Assignment
Could you give again exactly, and only, the lines from the one holding "Focus the search bar containing lalala" through the end of the data, both ends included, with pictures left out?

[[ Data listing open ]]

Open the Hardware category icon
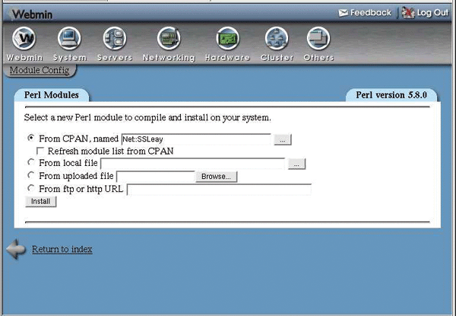 (x=227, y=39)
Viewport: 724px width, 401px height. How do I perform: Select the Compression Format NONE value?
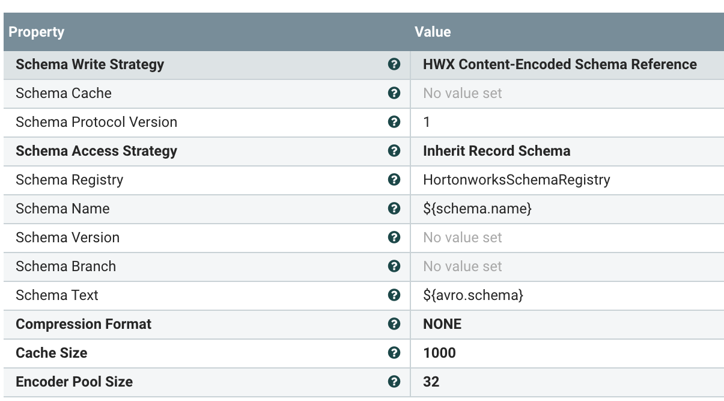[x=442, y=324]

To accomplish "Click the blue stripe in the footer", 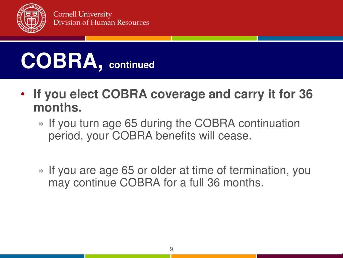I will pos(42,256).
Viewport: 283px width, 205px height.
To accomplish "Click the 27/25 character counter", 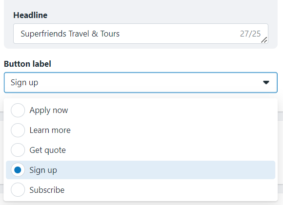I will 250,34.
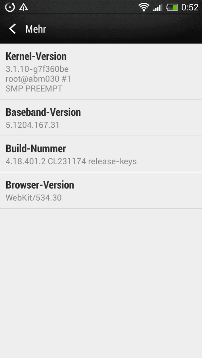Tap the root@abm030 #1 line

point(38,79)
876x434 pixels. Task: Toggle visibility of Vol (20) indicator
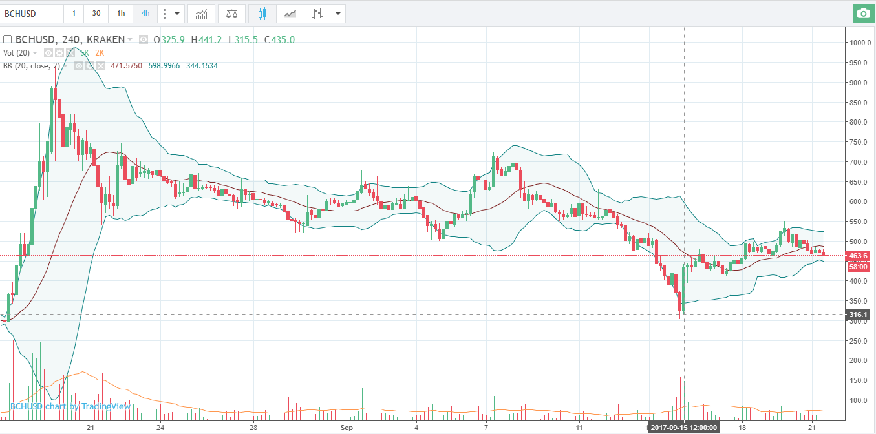48,53
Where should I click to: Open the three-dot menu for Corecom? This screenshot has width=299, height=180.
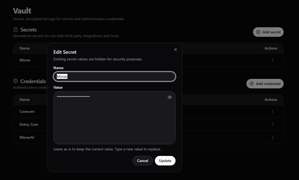[273, 111]
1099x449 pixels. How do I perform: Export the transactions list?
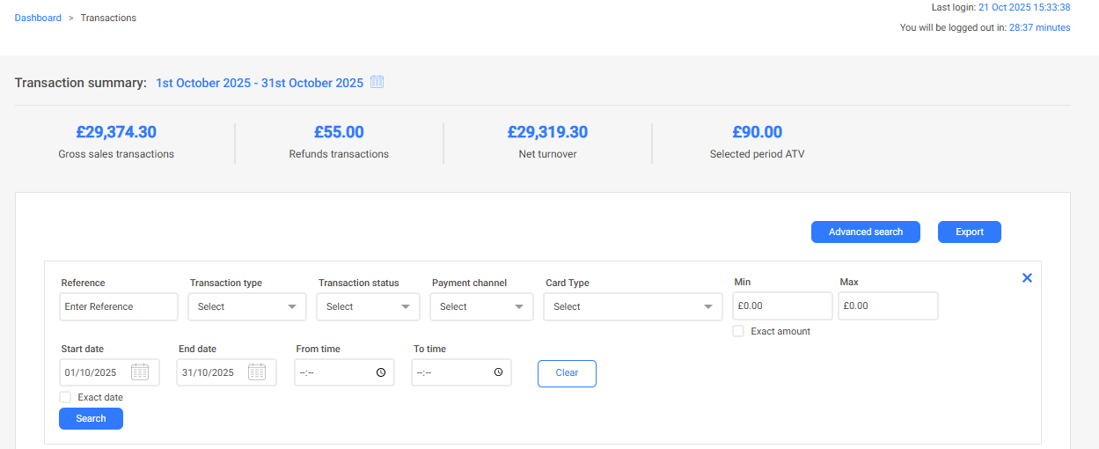click(969, 232)
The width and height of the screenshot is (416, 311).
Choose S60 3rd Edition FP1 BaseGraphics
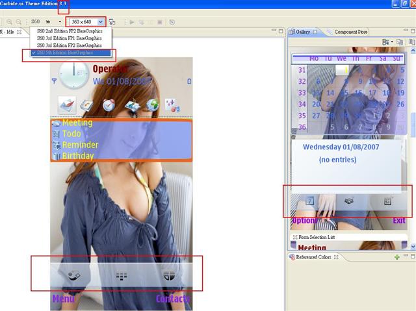click(71, 38)
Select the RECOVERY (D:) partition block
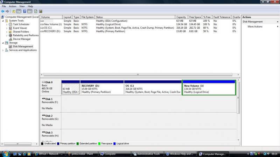Screen dimensions: 280x157 102,89
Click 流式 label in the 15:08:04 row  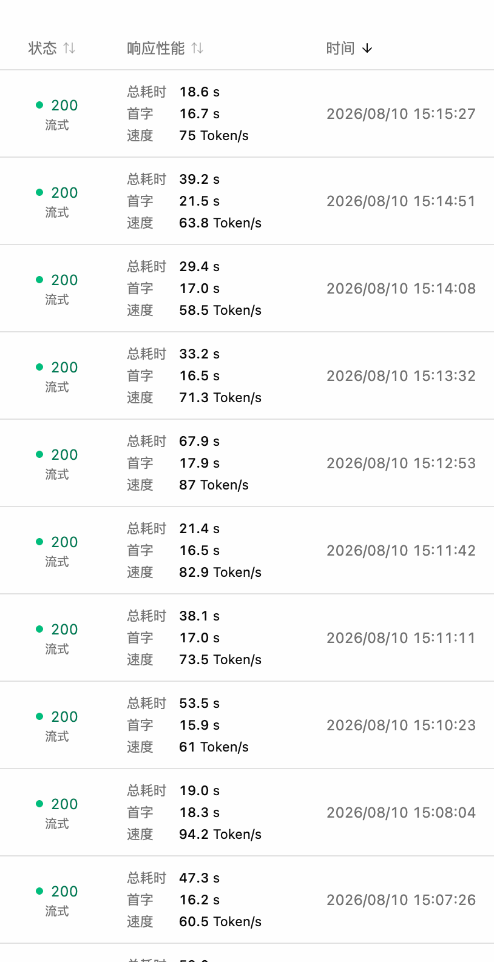coord(57,824)
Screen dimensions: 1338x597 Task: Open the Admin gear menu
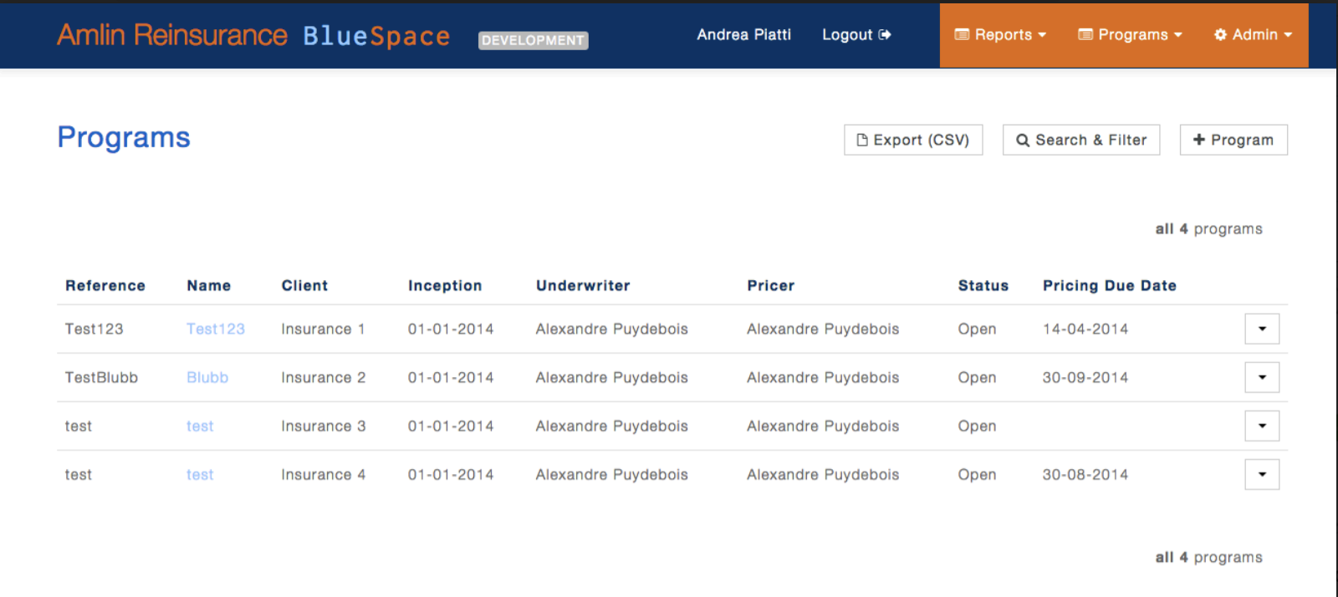pos(1253,35)
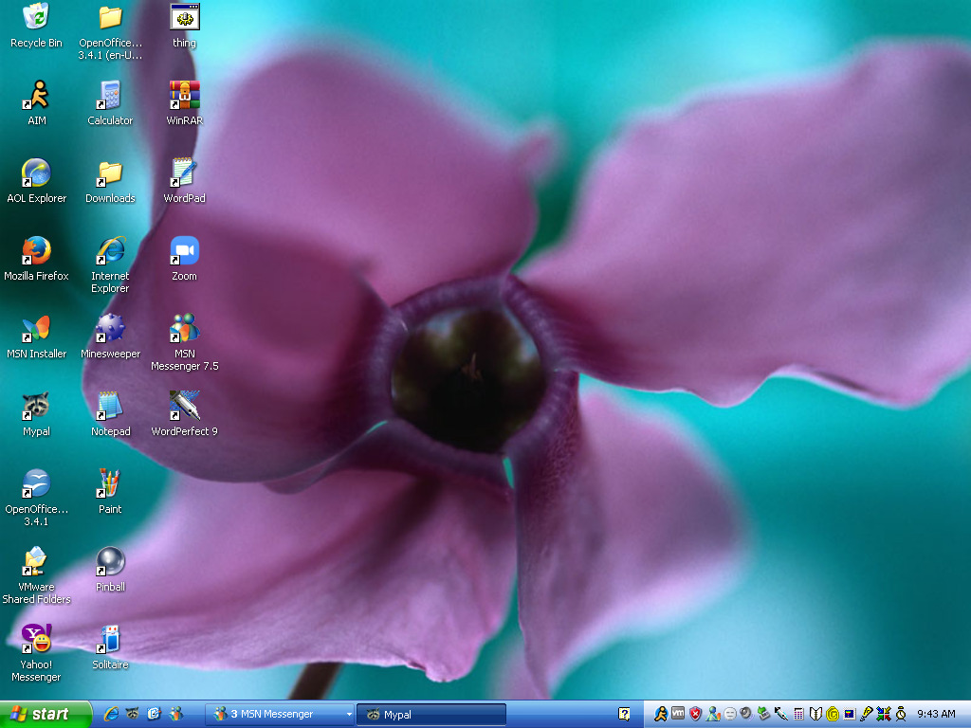Select the Pinball desktop shortcut
Screen dimensions: 971x728
point(110,562)
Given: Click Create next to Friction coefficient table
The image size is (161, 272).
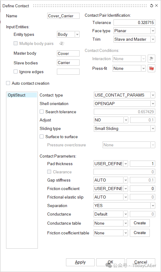Looking at the screenshot, I should (140, 233).
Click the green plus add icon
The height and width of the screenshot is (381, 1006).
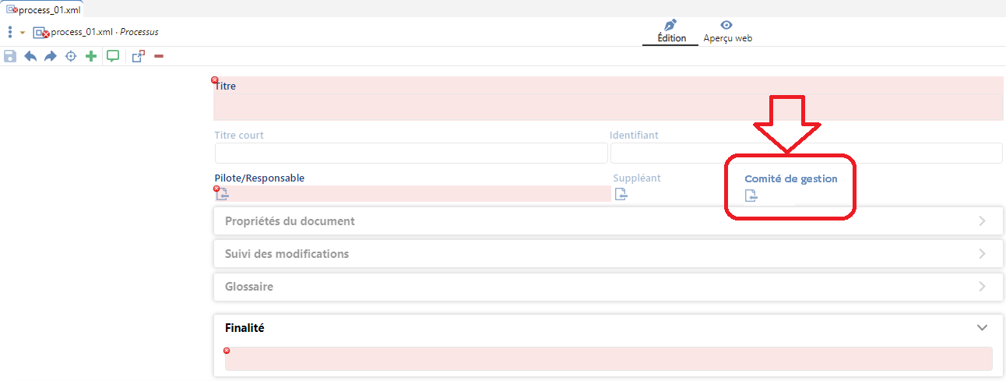(x=91, y=56)
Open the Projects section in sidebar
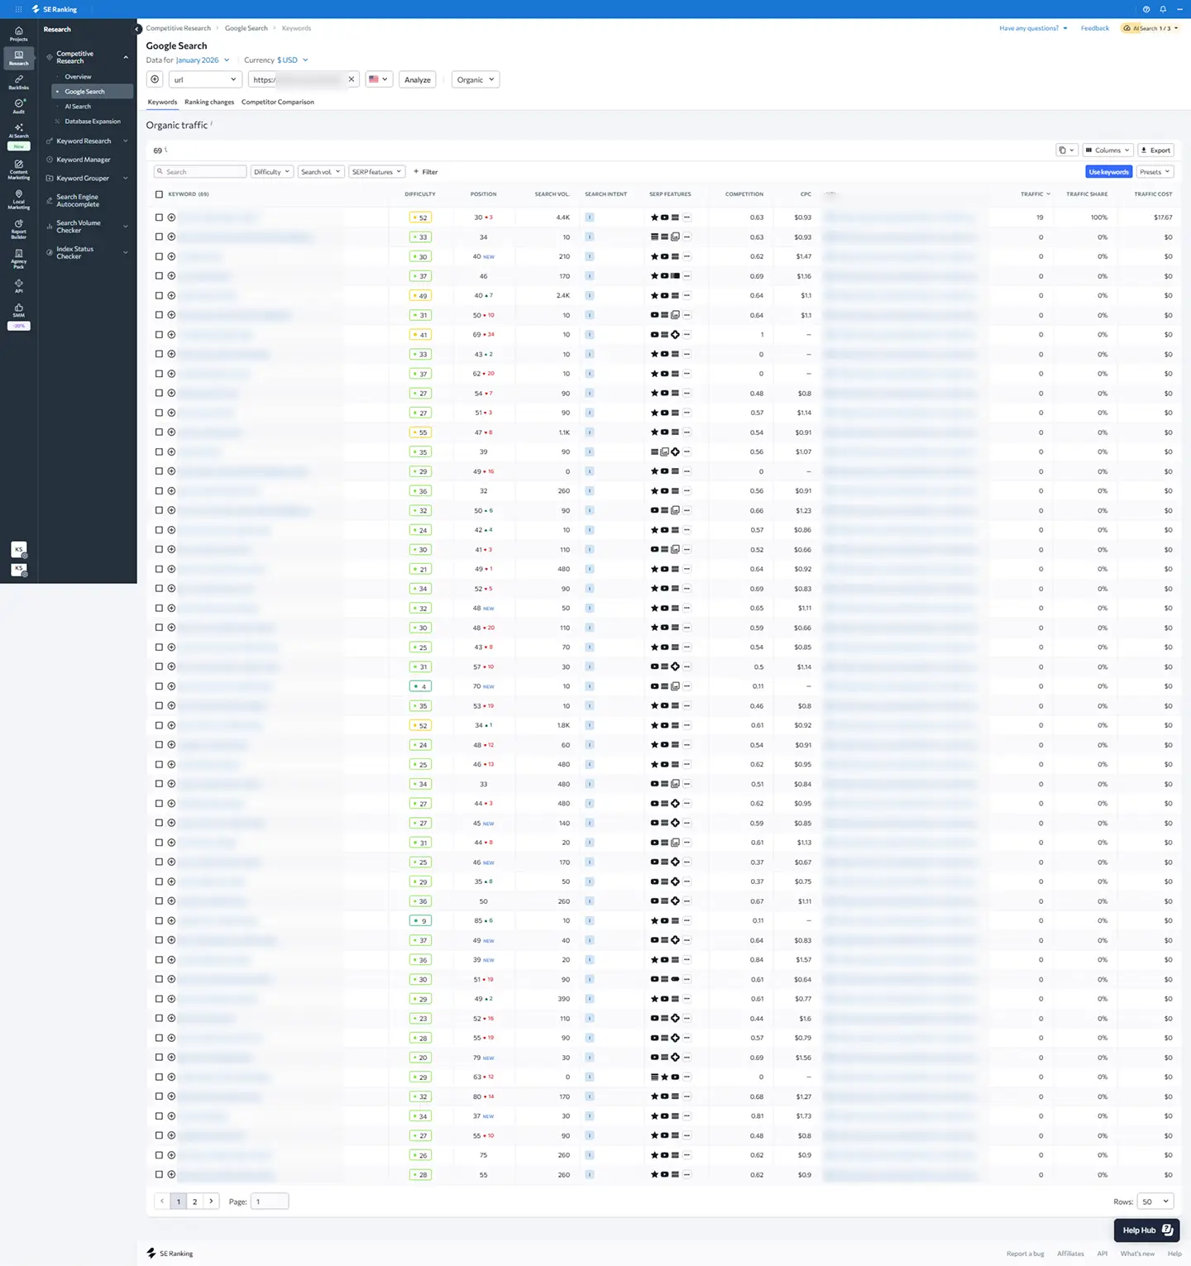 pyautogui.click(x=18, y=33)
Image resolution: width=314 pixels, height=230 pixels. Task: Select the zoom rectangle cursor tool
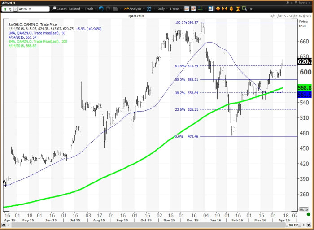244,9

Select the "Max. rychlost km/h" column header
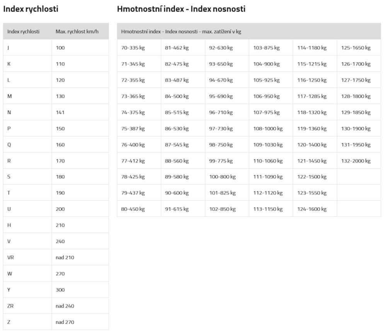click(77, 32)
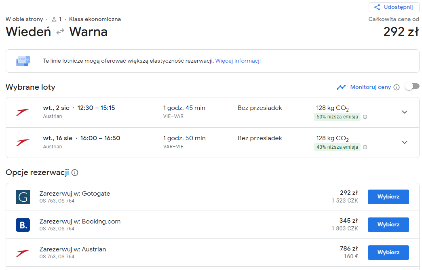Click Wybierz for Gotogate at 292 zł
The height and width of the screenshot is (270, 422).
click(388, 197)
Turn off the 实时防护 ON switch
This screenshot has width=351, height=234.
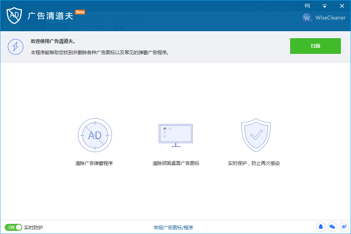point(13,227)
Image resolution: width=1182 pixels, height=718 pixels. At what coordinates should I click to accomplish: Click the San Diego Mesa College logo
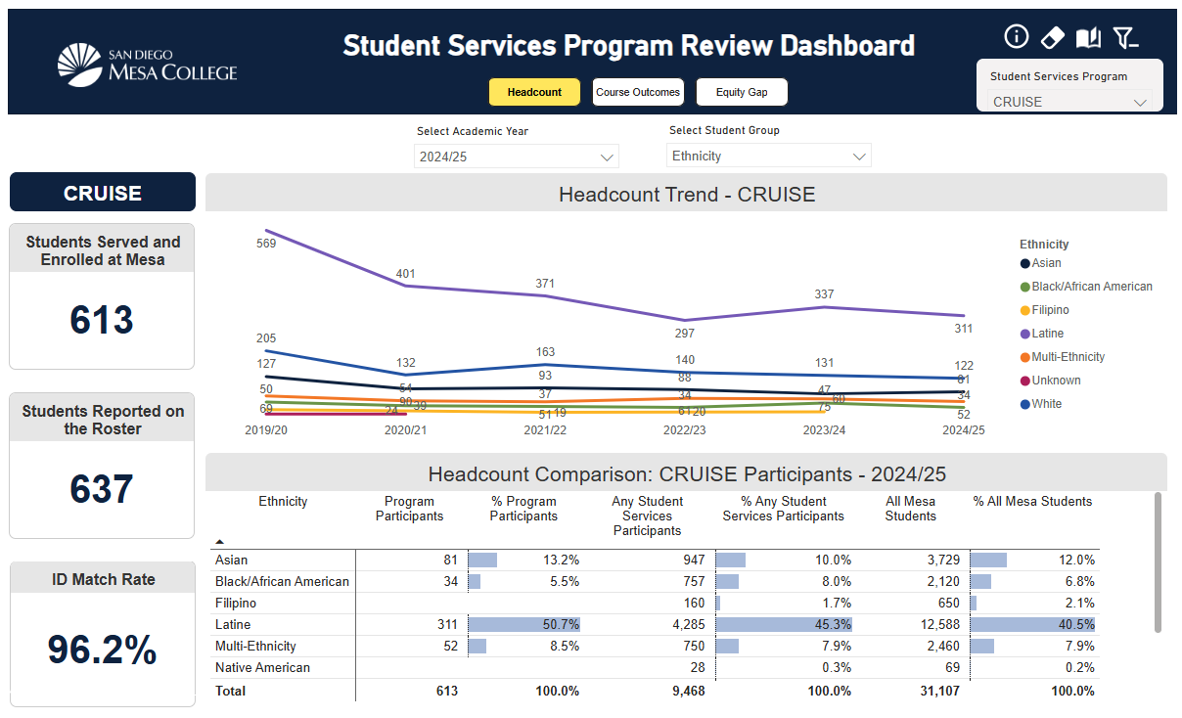point(147,66)
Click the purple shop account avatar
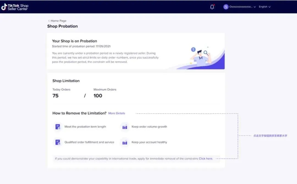The height and width of the screenshot is (184, 297). [x=226, y=7]
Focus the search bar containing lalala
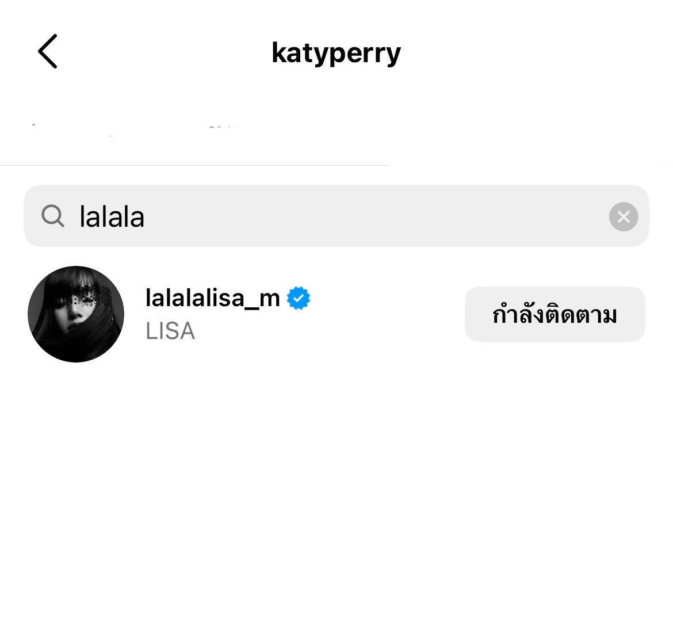 [336, 216]
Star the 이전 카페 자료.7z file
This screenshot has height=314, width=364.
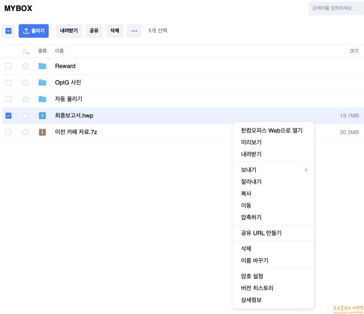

[[ Data listing closed ]]

Output of the task
Focus the search bar containing lalala
 [336, 216]
Star the 이전 카페 자료.7z file
This screenshot has height=314, width=364.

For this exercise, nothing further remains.